= Saved data entries =
------------------------
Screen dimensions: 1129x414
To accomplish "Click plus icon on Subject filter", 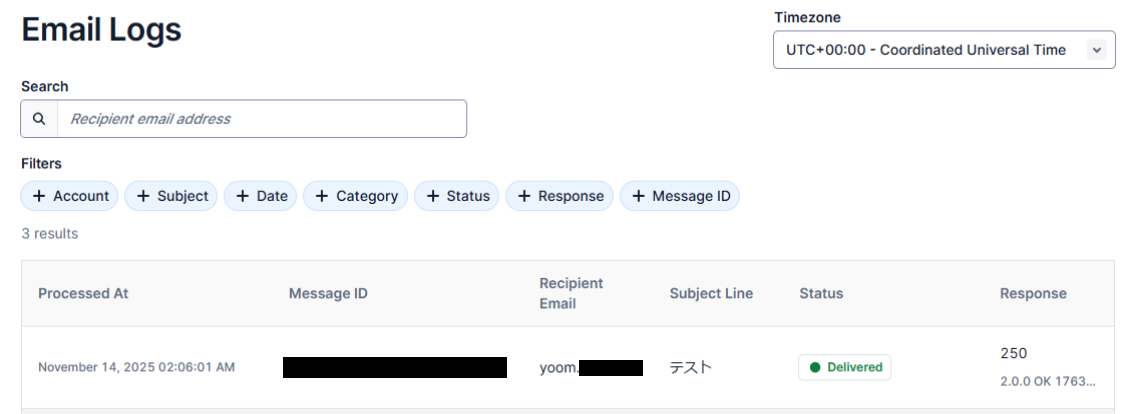I will click(143, 196).
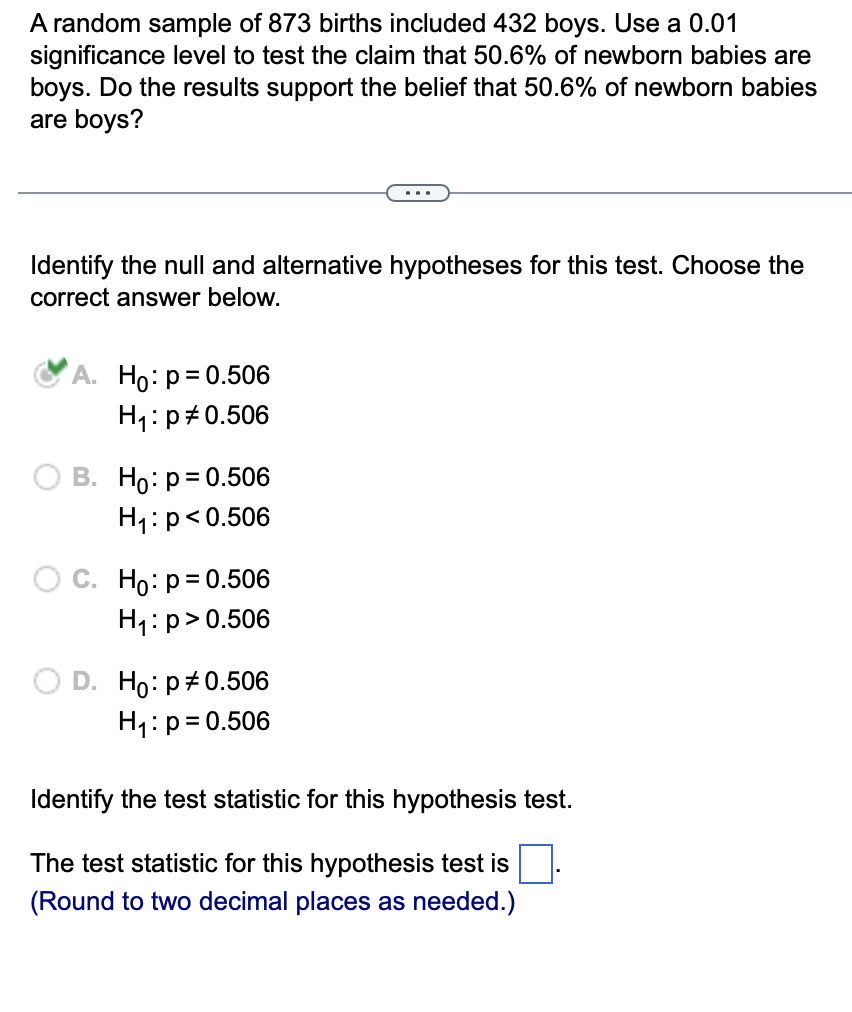
Task: Click the Choose the correct answer instruction text
Action: pos(417,281)

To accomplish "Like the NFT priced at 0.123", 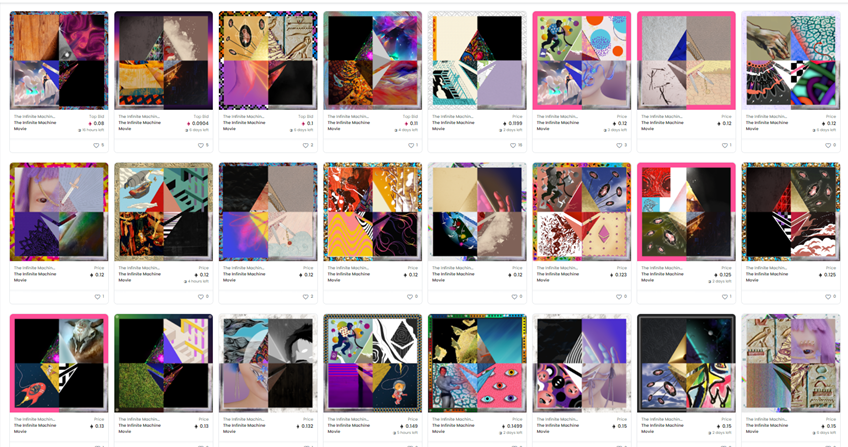I will (x=619, y=297).
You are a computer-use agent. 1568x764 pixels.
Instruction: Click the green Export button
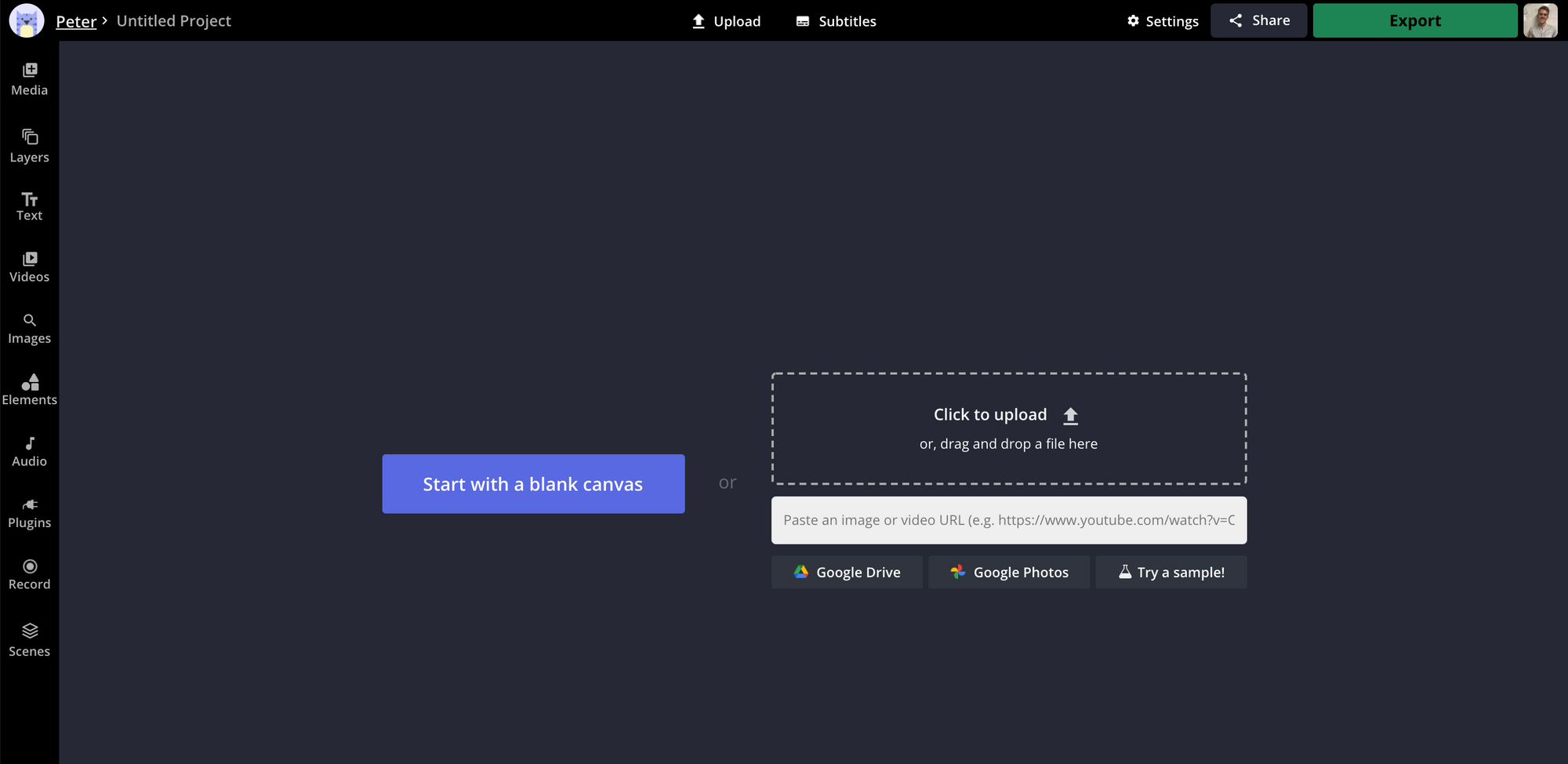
------------------------
= About this task =
Transcribe every line from the one with "You are a computer-use" to the last line of the records above, exactly, excluding pictures.

= Answer space =
You are a computer-use agent. 1568x764 pixels.
Instruction: Click the green Export button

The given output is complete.